DOCUMENT EXCERPT »
........
Biographical Database of NAWSA Suffragists, 1890-1920
Biography of Lida P. Robinson, 1867-1923
By Joanna Hu, University of California, Berkeley
Lida Parce was born around 1867 in St. Joseph, Berrien County, Michigan to Caucasian parents, Leonard Starkweather Parce and Eleanor A. Thompson. According to Portrait and Biographical Record of Arizona, she married General Herbert Fulwiler Robinson of Illinois, a "prominent part [of] the Arizona National Guard," in Phoenix, Arizona sometime after 1887, the year Herbert left Wisconsin. Their marriage took place following Lida's graduation from Albion College, a small liberal arts college in Michigan, and her decision to move out of her home state and start a new life in Arizona. Having spent a good portion of her married life in Phoenix, Lida eventually died in Chicago, Cook, Illinois on October 16, 1923 at approximately age 56.
........
GIVEN ENTRIES »

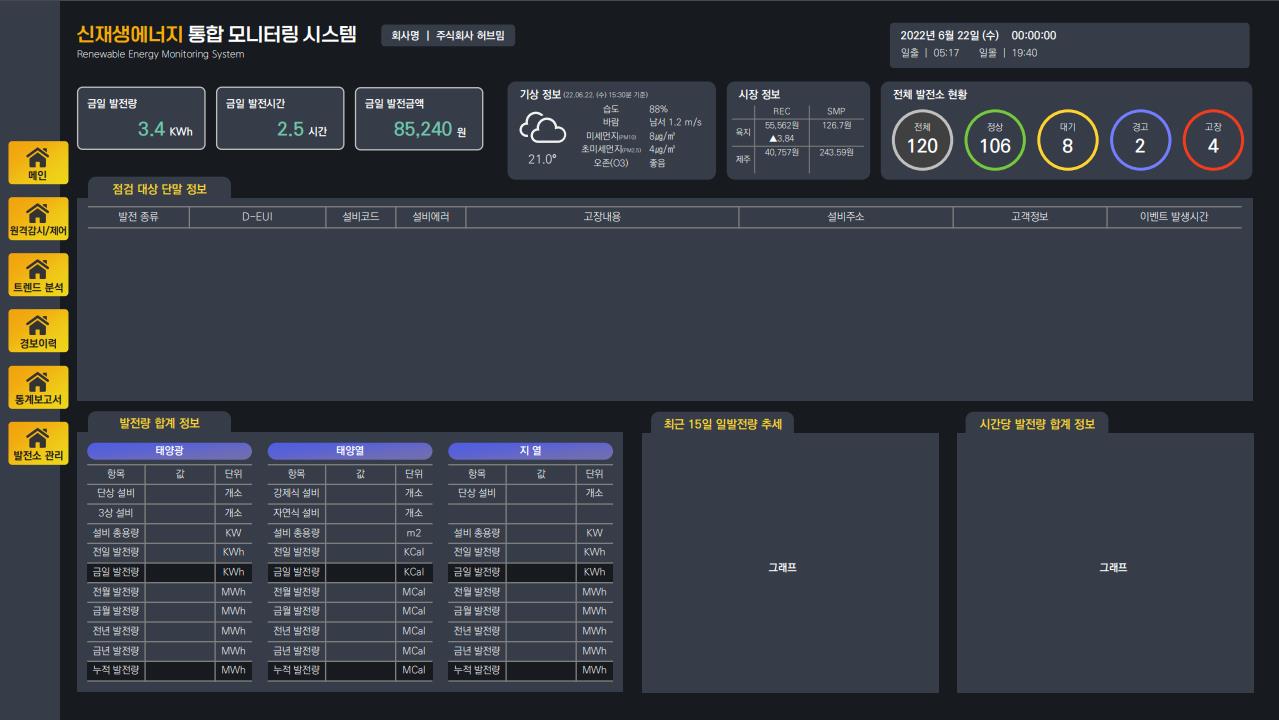Select the blue 경고 2 circle
This screenshot has height=720, width=1279.
[1140, 140]
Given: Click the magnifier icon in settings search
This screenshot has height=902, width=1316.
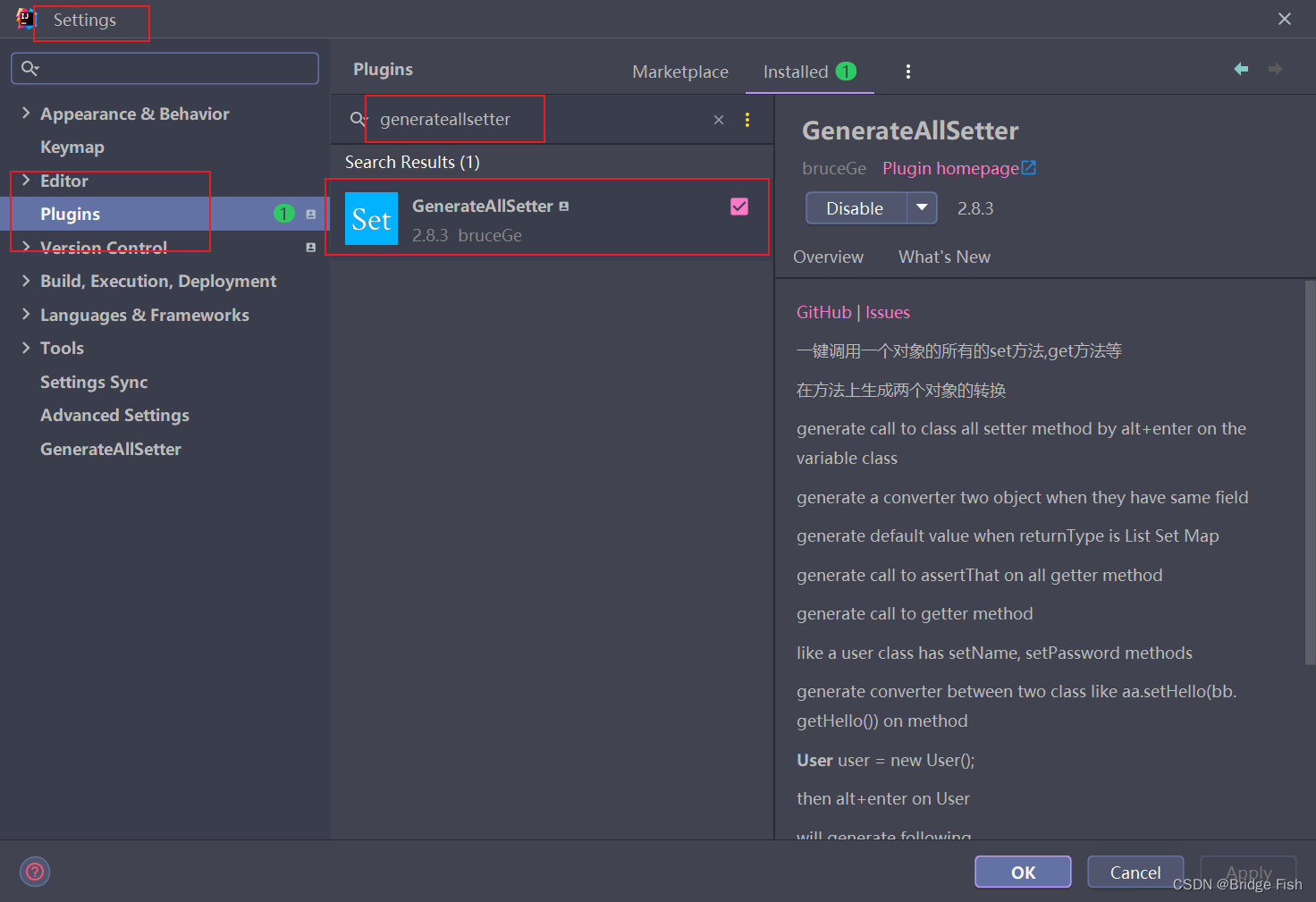Looking at the screenshot, I should [x=30, y=68].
........
TASKS »
a) Which U.S. states are named in the biography of Lida P. Robinson?
b) In the biography of Lida P. Robinson, what college did she graduate from?
c) Does the biography of Lida P. Robinson agree with each statement? (i) Lida was born in Illinois. (ii) Herbert left Wisconsin in 1887. (iii) Lida died in Phoenix.

WRITTEN ANSWERS »
a) Michigan, Arizona, Illinois, Wisconsin

b) Albion College, a small liberal arts college in Michigan.

c)
(i) No: "born around 1867 in St. Joseph, Berrien County, Michigan"
(ii) Yes: "1887, the year Herbert left Wisconsin"
(iii) No: "eventually died in Chicago, Cook, Illinois on October 16, 1923"